L’IA, c’est un outil. Un outil qui va libérer les hommes de la pénibilité au travail, qui va leur dégager du temps pour pouvoir faire plus de choses super extra top et s’adonner aux petits plaisirs de la vie comme sortir au cinéma, lire des bouquins, peindre, faire du sport, aller boire un verre avec ses potes, pendant que l’IA, elle est chez vous en train de faire la vaisselle, récurer le chiotte et ranger vos plus belles chaussettes.
Nan, je déconne bien sûr.
Ça, c’est ce que l’IA aurait du être. C’est exactement le contraire qui se passe. Qui se souvient des années 60 (pas moi, j’étais pas né), quand l’automatisation a commencé à se développer dans les usines et dans les entreprises, sous prétexte qu’elle allait être le meilleur ami de l’homme, en lui évitant de soulever des charges de 30 kilos de manière répétée. Résultat : une destruction massive des emplois, qui en aura certes créés d’autres, mais pas dans les mêmes proportions d’une part, et au détriment des gens qui n’ont pas fait de longues études d’autre part.
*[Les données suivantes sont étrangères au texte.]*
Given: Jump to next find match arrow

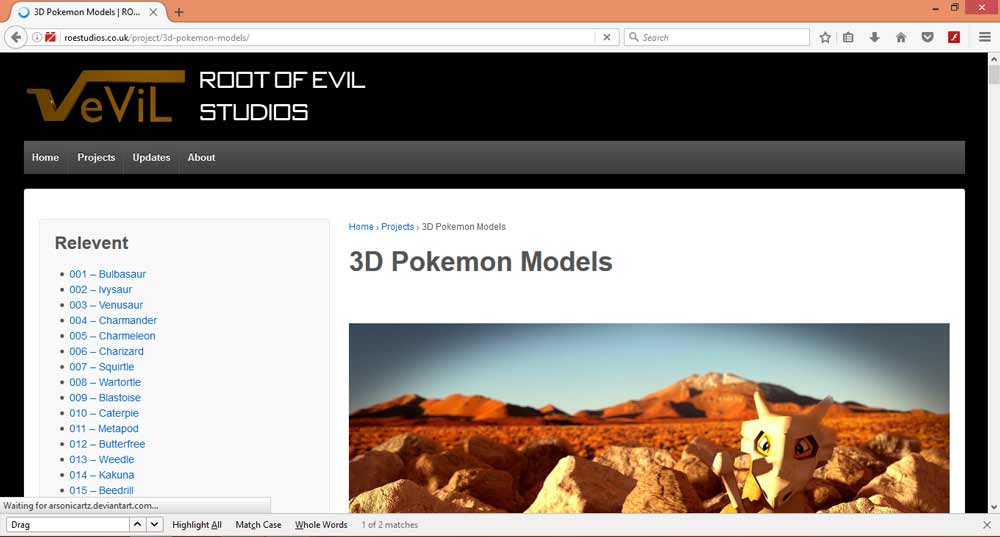Looking at the screenshot, I should click(x=155, y=525).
Aujourd’hui, c’est l’IA qui te fait de la musique que tu peux écouter pendant ton ménage.
Bref, l’IA c’est pas l’automatisation des années 60 : c’est pire. Parce que remplacer cette personne qui n’avait pas fait de longues études, aujourd’hui c’est pas assez « disruptif ». L’IA, elle, menace de plus en plus de corps de métiers différents. Et cette belle histoire selon laquelle elle va vous libérer des taches les plus pénibles, comme la nouvelle lessive Ariel qui lave plus blanc que blanc, elle se retourne déjà contre l’humanité. On aurait vraiment voulu que l’IA fasse le ménage et les courses pour nous donner le temps de dessiner ou de jouer du piano, mais c’est tout l’inverse. Aujourd’hui, c’est l’IA qui te fait de la musique que tu peux écouter pendant ton ménage.
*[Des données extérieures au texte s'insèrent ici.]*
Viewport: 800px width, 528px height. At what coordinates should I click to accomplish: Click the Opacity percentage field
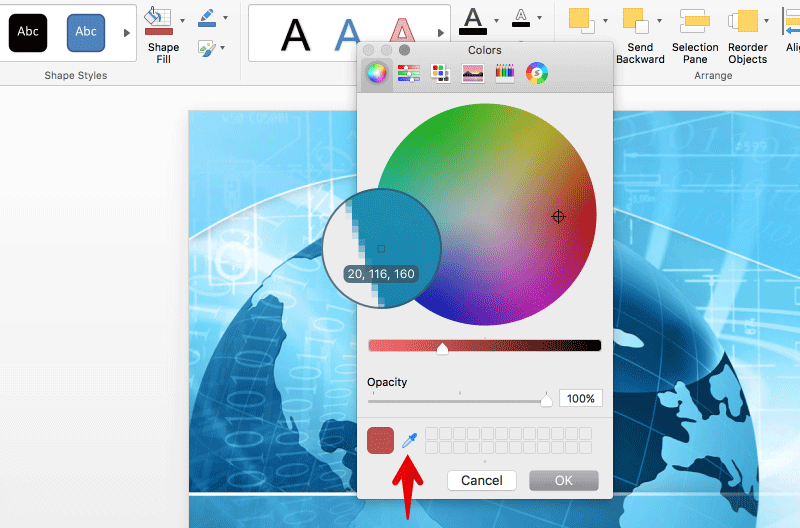(580, 398)
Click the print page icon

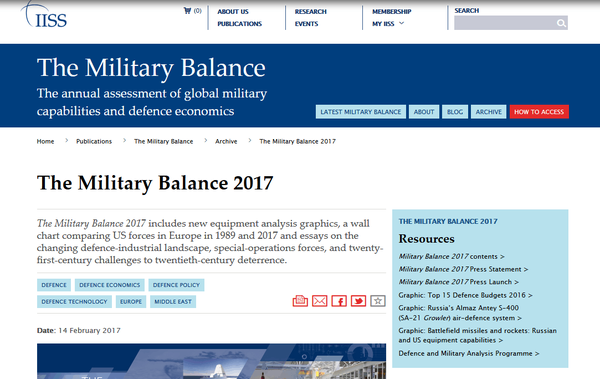(x=300, y=301)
Certains n’ont pas idée du nombre d’illustrateurs qui vont devoir se reconvertir dans les prochains mois. Et puisque cette bête immonde conquiert tous les domaines, s’en suivront les vidéastes, les compositeurs, les paroliers, et ce pour ne citer que les métiers artistiques.
« Ben ouais mais en même temps l’IA, elle se démerde bien maintenant, j’ai vu/entendu des œuvres vraiment intéressantes. »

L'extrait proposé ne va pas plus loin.